**Brano estratto:**
▽

Detto questo, la qualità generale di Beyond the Aeons è decisamente alta e, se Tales from the Thousands Lake ed Elegy sono ancora oggi nelle vostre rotazioni, si tratta assolutamente di un must: un viaggio nel passato di sicuro, non intriso di spenta e malinconica nostalgia, ma di ottima vitalità creativa da chi quel sound l'ha effettivamente plasmato trent'anni fa.
Beyond the Aeons è disponibile in formato digitale e fisico sul sito ufficiale dell'etichetta Reigning Phoenix Music. E' inoltre disponibile in formato fisico e digitale su tutti i maggiori store online. Il disco è ovviamente inoltre disponibile su tutti i maggiori servizi di musica in streaming, oltre che sulla Pagina Bandcamp del progetto. Per maggiori informazioni, visitate la Pagina Instagram del progetto.

△

**Consegna A:** Secondo la recensione di Beyond the Aeons, su quale sito ufficiale il disco è disponibile in formato digitale e fisico?
**Consegna B:** Modifica il tratto della recensione di Beyond the Aeons che va da "Beyond the Aeons è disponibile" fino a "Instagram del progetto.", sostituendo "Pagina Instagram" con "Pagina Facebook".
**Consegna C:** Riprendi la recensione di Beyond the Aeons e proseguila dopo l'ultima frase riportata.

**Dati registrati:**

▽

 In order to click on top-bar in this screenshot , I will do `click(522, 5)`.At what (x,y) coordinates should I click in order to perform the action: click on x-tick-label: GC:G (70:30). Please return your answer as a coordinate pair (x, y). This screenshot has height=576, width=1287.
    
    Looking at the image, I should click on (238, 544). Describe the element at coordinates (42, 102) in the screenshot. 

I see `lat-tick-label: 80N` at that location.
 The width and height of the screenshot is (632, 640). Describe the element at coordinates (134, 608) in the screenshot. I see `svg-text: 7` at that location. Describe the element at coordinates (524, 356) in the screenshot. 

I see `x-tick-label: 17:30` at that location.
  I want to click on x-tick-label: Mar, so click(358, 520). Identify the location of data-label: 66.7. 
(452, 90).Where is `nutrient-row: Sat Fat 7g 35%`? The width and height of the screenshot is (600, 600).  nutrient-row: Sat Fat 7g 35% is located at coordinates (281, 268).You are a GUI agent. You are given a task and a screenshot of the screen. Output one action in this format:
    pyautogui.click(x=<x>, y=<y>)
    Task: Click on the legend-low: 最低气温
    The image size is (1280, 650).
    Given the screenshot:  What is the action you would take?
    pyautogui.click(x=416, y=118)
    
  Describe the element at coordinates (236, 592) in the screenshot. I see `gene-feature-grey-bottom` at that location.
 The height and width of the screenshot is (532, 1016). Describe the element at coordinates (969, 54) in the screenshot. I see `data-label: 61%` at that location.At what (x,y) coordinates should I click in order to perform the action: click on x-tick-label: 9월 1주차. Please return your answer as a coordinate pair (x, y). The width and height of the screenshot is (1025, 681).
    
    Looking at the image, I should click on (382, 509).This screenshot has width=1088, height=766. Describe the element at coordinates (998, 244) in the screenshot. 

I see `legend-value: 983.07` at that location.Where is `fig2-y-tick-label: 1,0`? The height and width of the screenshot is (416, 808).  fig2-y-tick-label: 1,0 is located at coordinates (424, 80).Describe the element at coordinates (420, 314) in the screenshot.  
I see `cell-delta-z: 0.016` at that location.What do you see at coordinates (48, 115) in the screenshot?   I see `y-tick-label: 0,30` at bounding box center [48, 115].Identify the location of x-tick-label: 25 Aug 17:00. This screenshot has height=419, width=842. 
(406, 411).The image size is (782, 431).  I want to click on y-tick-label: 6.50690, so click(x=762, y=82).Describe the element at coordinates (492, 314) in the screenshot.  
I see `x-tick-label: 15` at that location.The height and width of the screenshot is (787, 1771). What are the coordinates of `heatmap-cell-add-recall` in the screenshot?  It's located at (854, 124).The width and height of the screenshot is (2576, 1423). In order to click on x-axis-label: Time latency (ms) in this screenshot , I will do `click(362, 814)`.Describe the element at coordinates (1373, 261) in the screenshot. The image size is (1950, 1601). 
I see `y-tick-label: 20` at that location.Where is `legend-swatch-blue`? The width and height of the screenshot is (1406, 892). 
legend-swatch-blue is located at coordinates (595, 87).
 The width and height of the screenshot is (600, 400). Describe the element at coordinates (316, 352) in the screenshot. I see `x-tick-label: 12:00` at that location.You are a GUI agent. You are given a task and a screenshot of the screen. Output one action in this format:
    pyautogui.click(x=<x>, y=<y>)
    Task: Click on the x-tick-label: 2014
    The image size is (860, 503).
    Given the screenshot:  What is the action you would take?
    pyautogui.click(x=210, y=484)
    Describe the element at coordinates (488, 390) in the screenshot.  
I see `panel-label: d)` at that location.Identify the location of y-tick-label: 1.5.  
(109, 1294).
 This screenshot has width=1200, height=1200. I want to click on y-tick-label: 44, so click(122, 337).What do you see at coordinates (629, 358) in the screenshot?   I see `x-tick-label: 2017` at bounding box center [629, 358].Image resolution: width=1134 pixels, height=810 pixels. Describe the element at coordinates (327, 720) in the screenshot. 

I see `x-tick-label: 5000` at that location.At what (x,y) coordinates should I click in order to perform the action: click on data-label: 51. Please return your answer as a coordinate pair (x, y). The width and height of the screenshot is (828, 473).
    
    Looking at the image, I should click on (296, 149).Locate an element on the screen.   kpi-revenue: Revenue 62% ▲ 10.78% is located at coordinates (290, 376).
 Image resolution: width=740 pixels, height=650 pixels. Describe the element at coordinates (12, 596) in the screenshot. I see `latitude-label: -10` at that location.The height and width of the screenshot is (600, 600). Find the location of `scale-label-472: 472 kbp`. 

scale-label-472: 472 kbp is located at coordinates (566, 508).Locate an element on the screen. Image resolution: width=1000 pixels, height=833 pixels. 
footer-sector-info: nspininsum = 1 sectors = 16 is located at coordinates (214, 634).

△

**Risultato A:** Sul sito ufficiale dell'etichetta Reigning Phoenix Music.

**Risultato B:**
Beyond the Aeons è disponibile in formato digitale e fisico sul sito ufficiale dell'etichetta Reigning Phoenix Music. E' inoltre disponibile in formato fisico e digitale su tutti i maggiori store online. Il disco è ovviamente inoltre disponibile su tutti i maggiori servizi di musica in streaming, oltre che sulla Pagina Bandcamp del progetto. Per maggiori informazioni, visitate la Pagina Facebook del progetto.

**Risultato C:**
In Conclusione
Se la carriera degli Amorphis pare indirizzata da ormai qualche tempo a una certa prevedibilità, con un sound ormai cementato e dischi realizzati con mestiere e professionalità [che non equivale assolutamente ad album brutti, per esempio trovo Queen of Time di qualche anno fa davvero ottimo], i tre side project presentati in questo articolo si sono rivelati delle piacevolissime sorprese. Silver Lake è forse l'album più riuscito, capace di adattare riff e melodie tipiche della band madre in un contesto più immediato, con un utilizzo perfetto del cast di cantanti ospiti. Heartrot è il lavoro che ha utilizzato meglio la libertà creativa garantita da un progetto solista per un disco imprevedibile e, nel bene e nel male, decisamente molto eterogeneo, con alcuni brani davvero interessanti. Beyond the Aeons è stata invece una grande sorpresa, anche se è uno di quei dischi per forza di cosa indirizzati a una nicchia di ascoltatori precisa (i fan degli Amorphis della prima ora, giusto per capirci), che sono sicuro però lo adorerà, vista l'alta qualità del songwriting (oltre al piacere di risentire quel tipo di sonorità).